Menulis poruszył się na wzmiankę o skrzydłach. Był w końcu Lunarem. Dlatego też zapytał demona:
-Jak dokładnie ma wyglądać bycie “powietrzną czujką”? Powiedzmy, że potrafię się przemieniać w zwierzęta.
- Kiedy barka będzie zwalniać, latające stwory mogą się na nią połakomić. Odstraszcie je, jak umiecie. Nie chcemy, żeby porwały cokolwiek... lub kogokolwiek – końcówka wyglądała, jakby istota się zmuszała. Chyba pojęcie wartości nie łączyło mu się z ideą demonów niższych kręgów.
Farengar przestał opierać się o ścianę i rzekł:
-Latać? Czyli mam rozumieć, że barka nie jest uzbrojona przeciw obiektom latającym?
- Nie jest. Czemu miałaby być? - odpowiedziano Lunarowi pytaniem.
-Skoro to tak poważna misja, to przydałby się trochę barkę wyposażyć- odpowiedział.
Maska zmieniła położenie, kierując „spojrzenie” wprost na Farengara.

- Jeśli uważasz, że jesteś zbyt słaby, by odeprzeć kilka sępów, zawsze możesz zrezygnować – ton głosu nie miał już naprawdę nic z życzliwości – W innym wypadku, obawiam się, że będziesz musiał swe skargi zanieść do Alveui z Kuźni Nocy czy Zielonego Słońca. Obawiam się jednak, że żaden z potężnych rzemieślników nie uzna straty kilkuset funtów waszego mięsiwa czy kilku niewolnych z Pierwszego Kręgu za dostatecznie ważną, by kuć jakieś haubice.
Poczekał aż przebrzmi głos demona i sam zadał kolejne pytanie. - Wiadomo czego możemy się spodziewać? Chociażby jakieś powierzchowne informacje byłyby pomocne. - zwrócił się bezpośrednio do twarzy z maską błazna.
- Mówiłem, latających, mniejszych demonów – powtórzył, widocznie zniercierpliwiony – Jest ich ze dwieście sześćdziesiąt głównych szczepów, z których znacie pewnie jeden. Nie sądzę, by wam to pomogło.
- Dobra panowie. - odezwała się Tańczące Gromy - Ustaliliśmy, że będą latacące demony. Co to za problem? Mamy tu kilku wyniesionych, więc nie powinny sprawić większych problemów. Jest coś jeszcze, co powinniśmy wiedzieć? - pytanie skierowała do przywódcy.
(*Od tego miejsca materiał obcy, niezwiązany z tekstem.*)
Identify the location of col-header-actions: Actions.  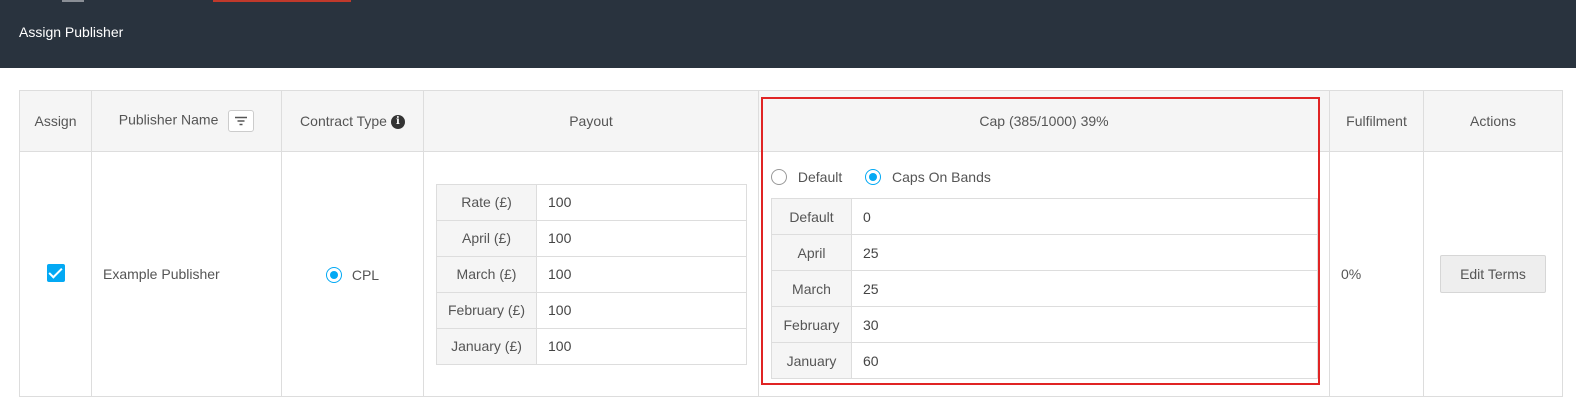
(1493, 121).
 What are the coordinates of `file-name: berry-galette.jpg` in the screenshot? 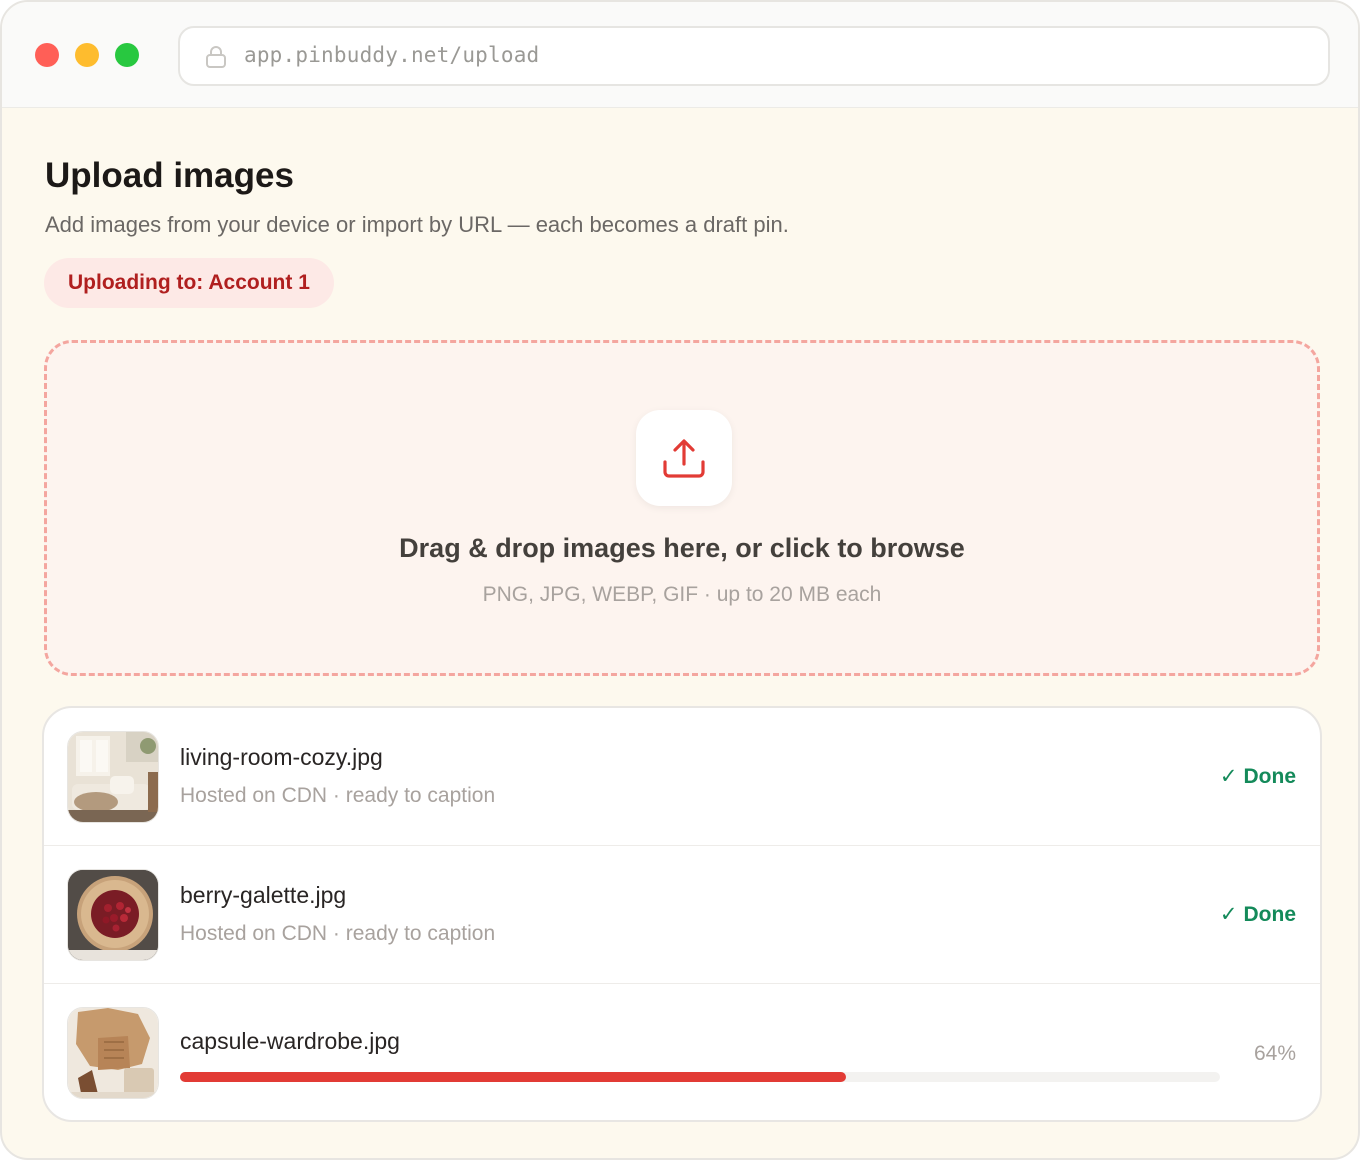 It's located at (264, 895).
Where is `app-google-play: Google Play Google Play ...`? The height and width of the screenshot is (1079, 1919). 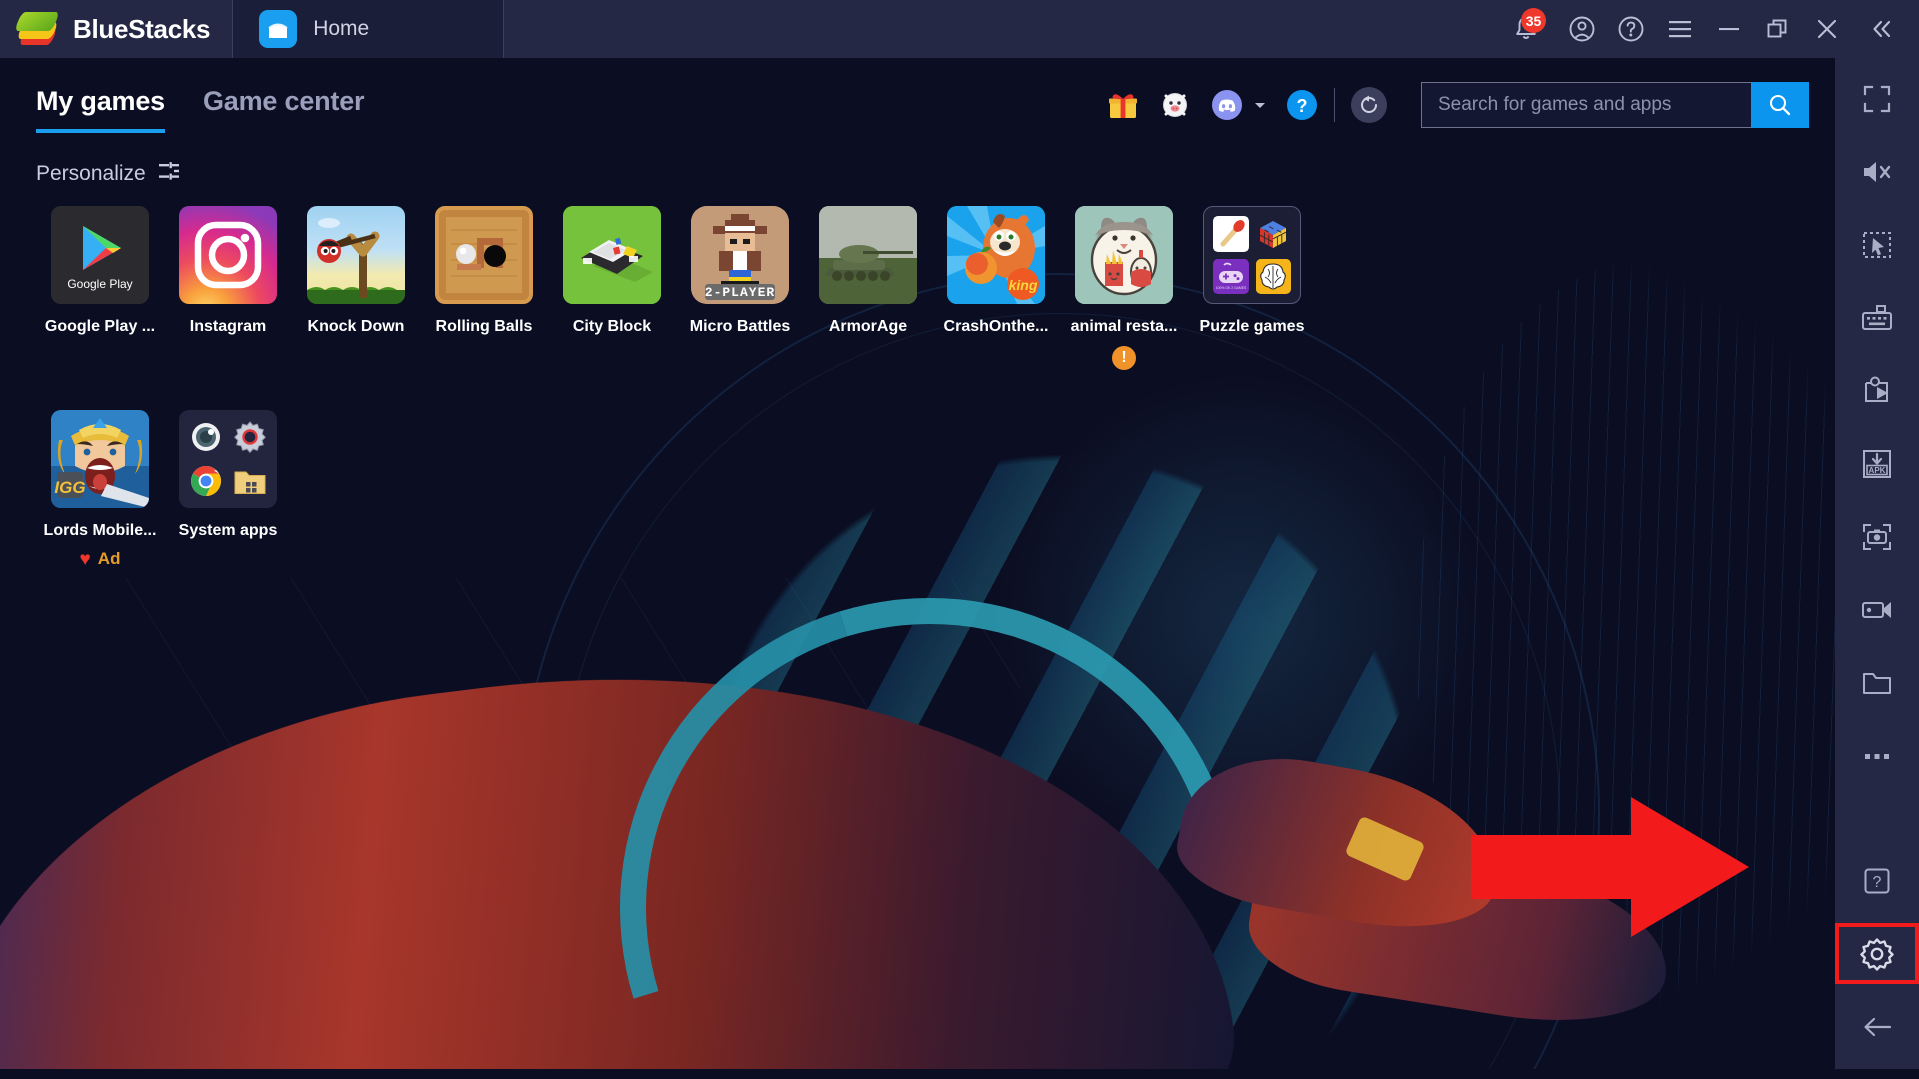
app-google-play: Google Play Google Play ... is located at coordinates (100, 285).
- Tak. Jeśli zobaczycie jakąś... żyjącą... cechę geograficzną, nie myślcie nawet o wdawaniu się w walkę. Zignorujcie ją – stwierdził – Jeśli jakimś cudem zwróci ku wam uwagę, raczej uciekajcie niż odpowiadajcie atakiem.
- Latający prosiak wielkości fortecy, atakować. Góra próbująca nas zdeptać, uciekać. Proste. - Uśmiechnęła się
- Właściwie to pytałem już o miejsce docelowe, nie o drogę do niego. Dostanie się na miejsce, to przecież ta prostsza część. - sprostował z lekkim uśmiechem Han Shu.
- Wszystko, co potężny Solar może uczynić, aby ustawić dostęp do miejsca. Automatony, przywiązani do miejsca słudzy, pułapki, uroki tereny... Może nawet inteligencja sterująca obroną miejsca? - odpowiedź tym razem przebiegała nadzwyczaj powoli - Więcej powiedzieć będzie można dopiero, kiedy Orichalkowy Pałac znajdzie się w zasięgu zmysłów.